## Text
※ ※ ※

We can gain an insight from a thought-provoking Talmudic teaching. The Talmud says that one who visits a cemetery is not permitted to perform mitzvot ‘in the presence’ of those who are buried (Brachot 18a). The following examples are offered – one is not to wear tefillin on one’s head and not to carry a Torah scroll and learn from it in a cemetery. The Talmud states that this is an ‘affront’ to the dead. The Talmud then quotes the verse from Proverbs (17: 5), “He who mocks the poor affronts his Maker.” The ‘poor’ in the verse symbolizes the deceased in the cemetery who no longer can observe the commandments. This law is generally understood to mean that it is inappropriate to perform a mitzvah in the presence of those who no longer can.

This law is codified in the Halacha and followed in practice. It is commonly observed today in the following way: Those who wear their tzitzit out tuck in their tzitzit before entering a cemetery in order not to ‘offend’ those who can longer observe the commandments.

It is difficult to understand what the Talmud means when it suggests that that we might ‘offend’ the deceased: after all they are no longer living, what does it mean that they ‘take offense’?

Rav Avraham Yitzchak HaKohen Kook offered another way of understanding this Talmudic teaching (Ain Ayah Chapter 3:1). He offers a unique explanation of the verse from Proverbs: “He who mocks the poor affronts his Maker.”

Rav Kook explains that as we stand at the grave, those who have passed on from this world should not be viewed as ‘poor.’ On the contrary, the soul now resides in the world to come. Viewing the dead as ‘poor’ is not only inaccurate it is also offensive to the Creator – to the One who bestows life to every soul in the World to Come.

We all know that Jewish belief places the greatest emphasis on the preciousness of every moment of life in this world. It is in the here and now that we accomplish, that we are productive, that we grow and experience the vibrancy of life. On the other hand, Judaism also teaches us there is beauty and eternal bliss found in the Next World.

※ ※ ※

[Interface element records]
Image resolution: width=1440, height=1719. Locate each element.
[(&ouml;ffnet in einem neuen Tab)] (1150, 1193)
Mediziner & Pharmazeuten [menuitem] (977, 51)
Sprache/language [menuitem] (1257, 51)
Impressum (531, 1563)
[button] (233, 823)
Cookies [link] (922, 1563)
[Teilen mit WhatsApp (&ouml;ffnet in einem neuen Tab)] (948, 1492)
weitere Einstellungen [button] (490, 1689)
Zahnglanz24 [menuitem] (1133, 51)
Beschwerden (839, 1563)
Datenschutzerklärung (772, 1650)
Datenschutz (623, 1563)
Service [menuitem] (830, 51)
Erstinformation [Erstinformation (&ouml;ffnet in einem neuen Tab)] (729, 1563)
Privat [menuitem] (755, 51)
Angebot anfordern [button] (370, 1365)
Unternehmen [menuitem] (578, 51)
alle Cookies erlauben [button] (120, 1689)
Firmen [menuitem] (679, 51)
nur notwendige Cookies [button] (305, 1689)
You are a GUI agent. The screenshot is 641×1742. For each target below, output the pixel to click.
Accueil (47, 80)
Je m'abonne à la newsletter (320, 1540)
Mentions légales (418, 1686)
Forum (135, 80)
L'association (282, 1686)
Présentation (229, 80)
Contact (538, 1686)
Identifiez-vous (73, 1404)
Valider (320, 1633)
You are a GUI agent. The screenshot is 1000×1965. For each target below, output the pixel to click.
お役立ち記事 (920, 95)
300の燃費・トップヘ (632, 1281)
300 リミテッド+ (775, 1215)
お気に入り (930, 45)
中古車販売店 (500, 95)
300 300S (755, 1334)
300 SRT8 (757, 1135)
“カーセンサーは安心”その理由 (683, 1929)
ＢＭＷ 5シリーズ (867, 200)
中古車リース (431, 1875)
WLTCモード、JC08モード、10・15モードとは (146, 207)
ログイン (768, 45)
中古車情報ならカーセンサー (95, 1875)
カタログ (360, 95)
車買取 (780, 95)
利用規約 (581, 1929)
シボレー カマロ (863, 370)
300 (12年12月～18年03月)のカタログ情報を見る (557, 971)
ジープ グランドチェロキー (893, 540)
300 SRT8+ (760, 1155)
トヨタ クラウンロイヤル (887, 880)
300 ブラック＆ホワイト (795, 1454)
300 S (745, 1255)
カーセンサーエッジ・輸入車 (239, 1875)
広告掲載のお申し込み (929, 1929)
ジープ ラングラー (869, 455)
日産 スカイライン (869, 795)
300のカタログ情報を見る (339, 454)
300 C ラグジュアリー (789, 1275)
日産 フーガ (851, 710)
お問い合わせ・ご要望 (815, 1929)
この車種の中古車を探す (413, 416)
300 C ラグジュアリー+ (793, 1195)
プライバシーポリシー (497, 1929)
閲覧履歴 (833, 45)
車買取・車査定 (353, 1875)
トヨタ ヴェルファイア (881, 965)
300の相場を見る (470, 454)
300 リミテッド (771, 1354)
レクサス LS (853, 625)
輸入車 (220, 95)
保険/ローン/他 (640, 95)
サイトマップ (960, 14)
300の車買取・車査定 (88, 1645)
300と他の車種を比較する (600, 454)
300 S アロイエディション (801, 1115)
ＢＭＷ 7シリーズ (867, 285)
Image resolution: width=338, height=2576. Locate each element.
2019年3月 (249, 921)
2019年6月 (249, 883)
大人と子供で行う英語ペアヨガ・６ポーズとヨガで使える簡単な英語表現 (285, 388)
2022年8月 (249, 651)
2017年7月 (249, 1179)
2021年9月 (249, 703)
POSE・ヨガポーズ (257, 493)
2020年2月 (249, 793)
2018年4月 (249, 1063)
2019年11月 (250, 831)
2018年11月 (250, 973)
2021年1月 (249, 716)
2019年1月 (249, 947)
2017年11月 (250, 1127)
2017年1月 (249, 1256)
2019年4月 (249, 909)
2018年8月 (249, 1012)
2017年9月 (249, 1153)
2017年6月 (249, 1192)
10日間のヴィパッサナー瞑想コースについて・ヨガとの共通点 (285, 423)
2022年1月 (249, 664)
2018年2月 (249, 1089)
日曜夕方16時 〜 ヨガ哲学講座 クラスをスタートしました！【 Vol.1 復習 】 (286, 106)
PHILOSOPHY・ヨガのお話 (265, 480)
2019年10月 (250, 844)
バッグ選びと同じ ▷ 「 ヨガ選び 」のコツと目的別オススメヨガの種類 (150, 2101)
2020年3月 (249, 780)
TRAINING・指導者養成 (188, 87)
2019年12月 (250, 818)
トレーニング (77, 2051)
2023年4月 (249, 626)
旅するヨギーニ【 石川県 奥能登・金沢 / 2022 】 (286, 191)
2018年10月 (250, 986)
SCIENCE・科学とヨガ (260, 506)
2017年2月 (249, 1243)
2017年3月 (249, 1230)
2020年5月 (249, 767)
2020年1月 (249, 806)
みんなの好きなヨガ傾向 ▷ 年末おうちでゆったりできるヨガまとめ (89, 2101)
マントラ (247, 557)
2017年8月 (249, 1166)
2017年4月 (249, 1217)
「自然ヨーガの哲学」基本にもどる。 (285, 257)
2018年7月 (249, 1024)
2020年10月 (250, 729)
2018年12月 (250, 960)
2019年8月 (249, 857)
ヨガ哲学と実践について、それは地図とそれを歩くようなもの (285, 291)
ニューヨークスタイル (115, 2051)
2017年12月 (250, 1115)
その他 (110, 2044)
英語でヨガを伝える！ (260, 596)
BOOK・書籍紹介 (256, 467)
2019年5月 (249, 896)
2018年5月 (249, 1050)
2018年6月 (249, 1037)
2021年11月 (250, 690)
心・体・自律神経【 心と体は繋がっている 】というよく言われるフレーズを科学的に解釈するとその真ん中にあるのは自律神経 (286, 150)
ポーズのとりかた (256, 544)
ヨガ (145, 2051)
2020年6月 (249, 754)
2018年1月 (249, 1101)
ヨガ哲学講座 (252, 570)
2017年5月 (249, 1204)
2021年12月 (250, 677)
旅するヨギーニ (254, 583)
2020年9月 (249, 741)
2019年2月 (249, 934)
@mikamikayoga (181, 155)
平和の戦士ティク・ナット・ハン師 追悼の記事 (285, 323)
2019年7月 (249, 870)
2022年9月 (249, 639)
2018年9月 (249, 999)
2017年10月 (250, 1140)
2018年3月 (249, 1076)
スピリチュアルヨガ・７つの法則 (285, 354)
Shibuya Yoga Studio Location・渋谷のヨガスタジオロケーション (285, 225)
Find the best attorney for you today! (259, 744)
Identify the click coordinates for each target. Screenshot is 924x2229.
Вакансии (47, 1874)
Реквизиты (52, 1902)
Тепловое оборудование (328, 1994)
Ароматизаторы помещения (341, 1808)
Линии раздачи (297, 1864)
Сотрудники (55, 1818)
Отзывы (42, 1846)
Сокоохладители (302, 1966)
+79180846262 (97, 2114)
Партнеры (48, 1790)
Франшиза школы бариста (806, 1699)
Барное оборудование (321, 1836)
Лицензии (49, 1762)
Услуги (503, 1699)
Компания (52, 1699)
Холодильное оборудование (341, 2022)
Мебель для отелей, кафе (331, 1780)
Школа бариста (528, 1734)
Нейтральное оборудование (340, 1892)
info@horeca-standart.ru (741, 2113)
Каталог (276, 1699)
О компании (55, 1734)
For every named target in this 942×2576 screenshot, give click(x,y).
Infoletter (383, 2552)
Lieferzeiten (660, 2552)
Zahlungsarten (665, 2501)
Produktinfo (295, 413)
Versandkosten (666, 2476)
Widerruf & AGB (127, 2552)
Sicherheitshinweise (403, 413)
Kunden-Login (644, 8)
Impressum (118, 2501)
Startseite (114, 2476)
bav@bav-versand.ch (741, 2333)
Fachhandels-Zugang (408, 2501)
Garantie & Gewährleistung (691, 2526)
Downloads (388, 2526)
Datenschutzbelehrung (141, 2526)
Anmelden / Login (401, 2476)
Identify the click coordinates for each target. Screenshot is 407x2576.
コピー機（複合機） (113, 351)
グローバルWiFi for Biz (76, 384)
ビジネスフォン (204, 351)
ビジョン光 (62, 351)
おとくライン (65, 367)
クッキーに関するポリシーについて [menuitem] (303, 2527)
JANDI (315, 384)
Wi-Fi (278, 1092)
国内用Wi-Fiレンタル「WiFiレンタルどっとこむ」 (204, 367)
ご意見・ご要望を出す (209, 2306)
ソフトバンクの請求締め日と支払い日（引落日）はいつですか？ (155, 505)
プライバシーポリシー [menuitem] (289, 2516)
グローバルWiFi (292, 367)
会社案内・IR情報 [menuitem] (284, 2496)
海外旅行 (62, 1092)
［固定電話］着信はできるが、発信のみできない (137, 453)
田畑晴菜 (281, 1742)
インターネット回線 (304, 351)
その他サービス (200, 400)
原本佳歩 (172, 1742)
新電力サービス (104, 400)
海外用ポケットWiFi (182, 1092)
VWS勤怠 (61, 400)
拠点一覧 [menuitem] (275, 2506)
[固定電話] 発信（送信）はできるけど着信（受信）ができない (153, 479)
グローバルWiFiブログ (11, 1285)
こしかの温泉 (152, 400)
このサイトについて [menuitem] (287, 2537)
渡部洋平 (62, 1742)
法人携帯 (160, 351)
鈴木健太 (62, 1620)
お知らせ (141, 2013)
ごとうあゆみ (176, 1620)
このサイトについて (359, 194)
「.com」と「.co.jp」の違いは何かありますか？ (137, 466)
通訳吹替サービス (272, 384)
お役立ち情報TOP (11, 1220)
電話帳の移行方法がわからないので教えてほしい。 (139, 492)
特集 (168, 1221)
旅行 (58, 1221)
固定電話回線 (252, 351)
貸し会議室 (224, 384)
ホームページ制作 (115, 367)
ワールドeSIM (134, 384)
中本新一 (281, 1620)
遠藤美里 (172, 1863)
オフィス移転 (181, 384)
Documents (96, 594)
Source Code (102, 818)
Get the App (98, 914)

※ ※ ※

## Job
Continue the passage on the Talmudic teaching about performing mitzvot in a cemetery, beginning right after its final sentence.

## Response to the exercise
We as Jews live with this religious tension. This is articulated in one of our earliest Jewish teachings. The Mishna says (Avot 4:22): “Better one hour of good deeds in This World than the entire life of the World to Come; and better one hour of spiritual bliss in the World to Come than the entire Life of this World.” Both This World and the World to Come make up the totality of our existence and our life’s aspirations.

It is the Jewish way to fill each day with thoughts of the preciousness of each moment. However, there are times when we turn our thoughts to valuing and attempting to grasp the idea of life in the next world. When standing at a grave, Rav Kook reminds us that we are to open our hearts and attempt to recognize the preciousness of the spiritual afterlife. Wearing tefillin, studying Torah or even gazing at our tzitzit – are all examples of life affirming rituals of This World. At the cemetery these mitzvot should not be publicized. We should not be distracted from contemplating the precious teaching that the soul continues to live on in the Next World. Standing in a cemetery, we give prominence to our belief that wholeness and goodness exist in the Afterlife.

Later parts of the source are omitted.